Every line from the one with "Given: Close the Record transaction dialog" to the end of the listing, and nothing else, is to be printed exactly; please leave the pictures out.

----------------

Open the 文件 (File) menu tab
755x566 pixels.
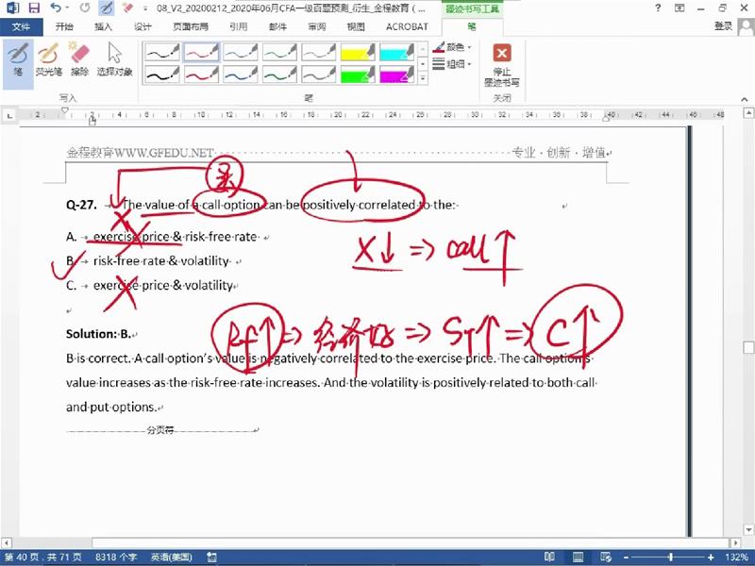tap(20, 27)
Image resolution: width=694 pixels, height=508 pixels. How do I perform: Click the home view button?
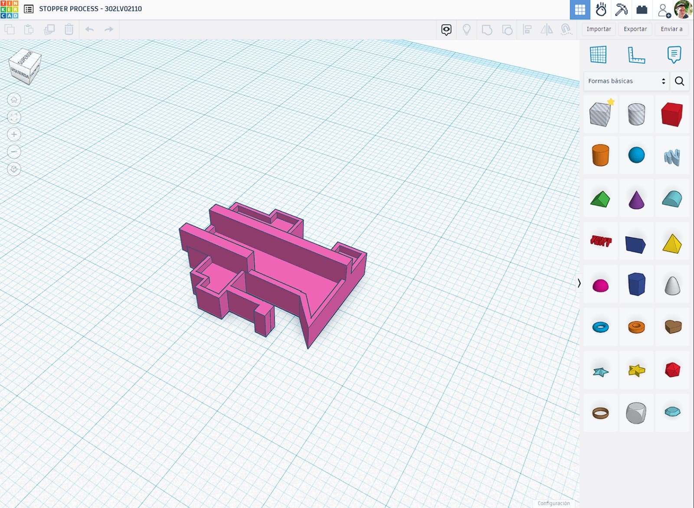[x=14, y=100]
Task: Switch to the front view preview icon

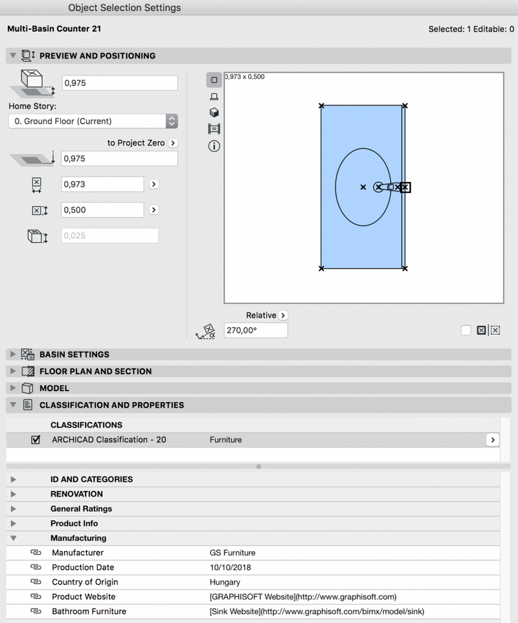Action: click(215, 97)
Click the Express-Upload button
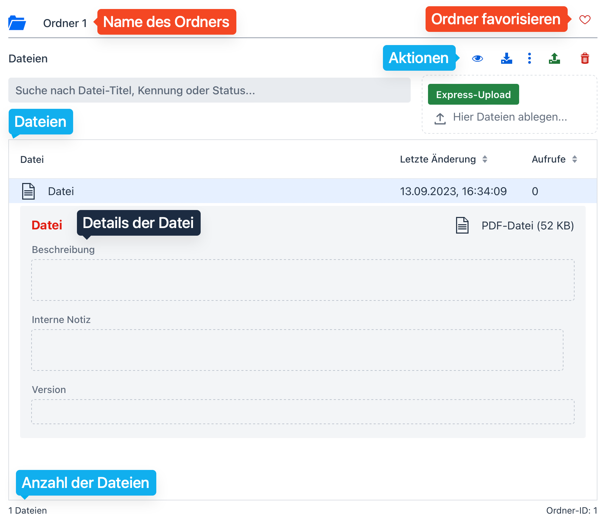The image size is (603, 524). [473, 94]
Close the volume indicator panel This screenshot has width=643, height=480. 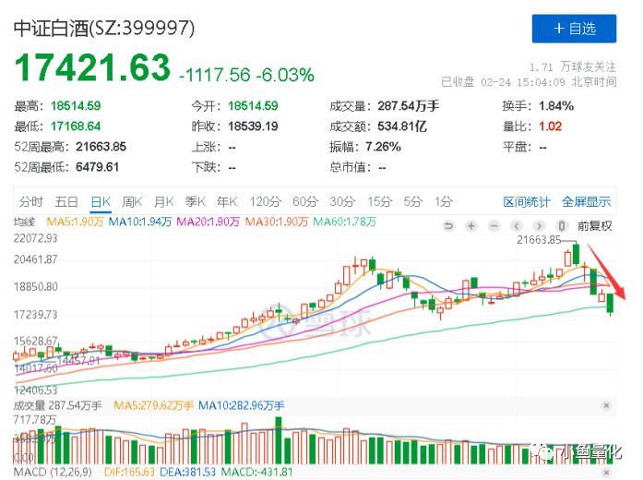pyautogui.click(x=606, y=405)
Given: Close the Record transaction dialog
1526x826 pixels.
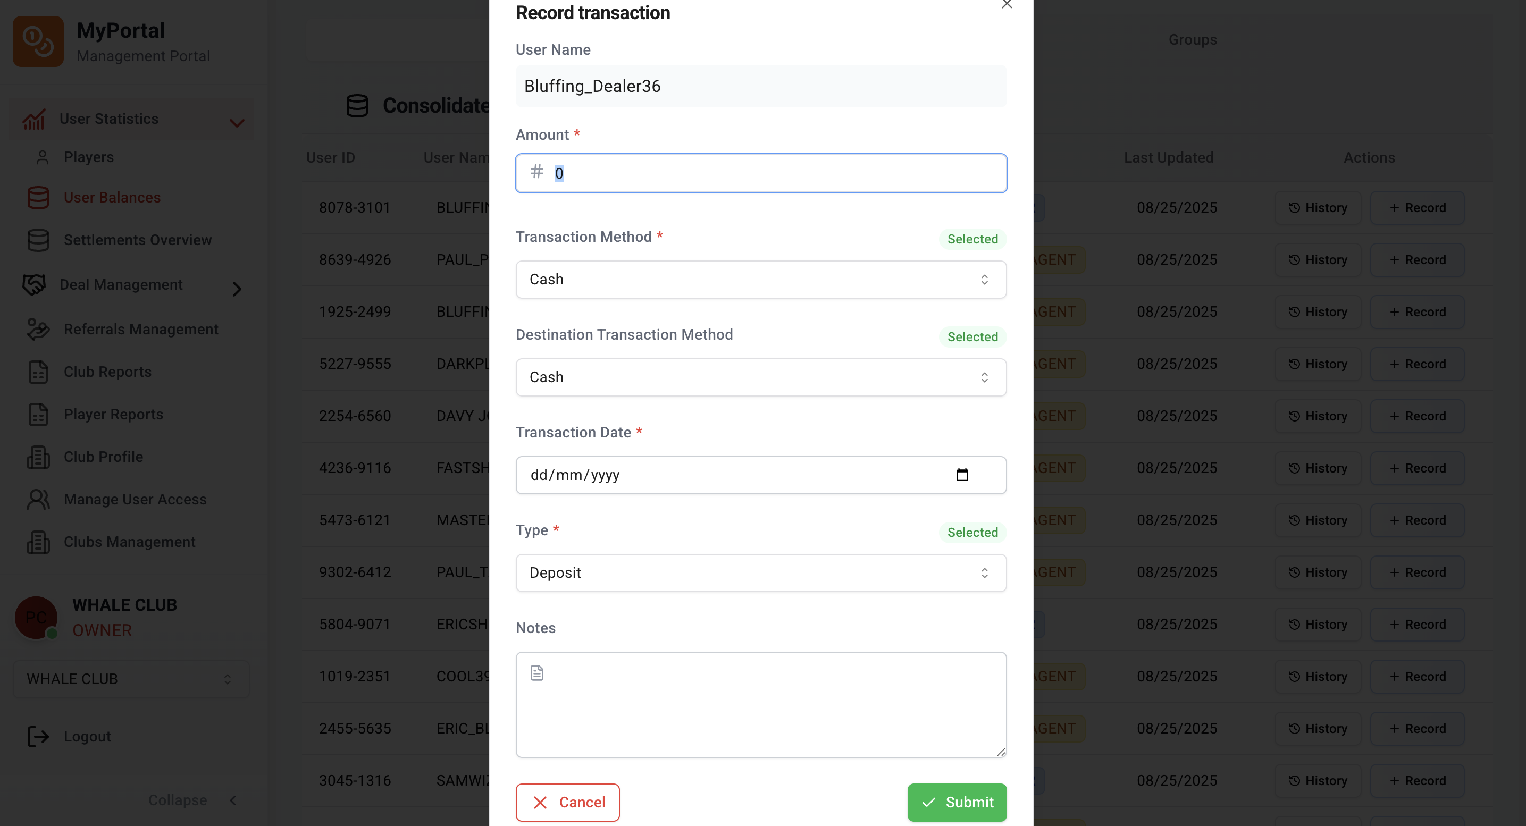Looking at the screenshot, I should click(x=1006, y=5).
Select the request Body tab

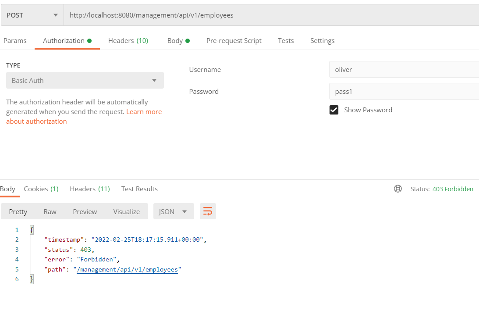coord(178,41)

----------------

_RESULT BELOW_
Given: Close the Record transaction dialog
1526x826 pixels.
Looking at the screenshot, I should click(x=1006, y=5).
Select the request Body tab

coord(178,41)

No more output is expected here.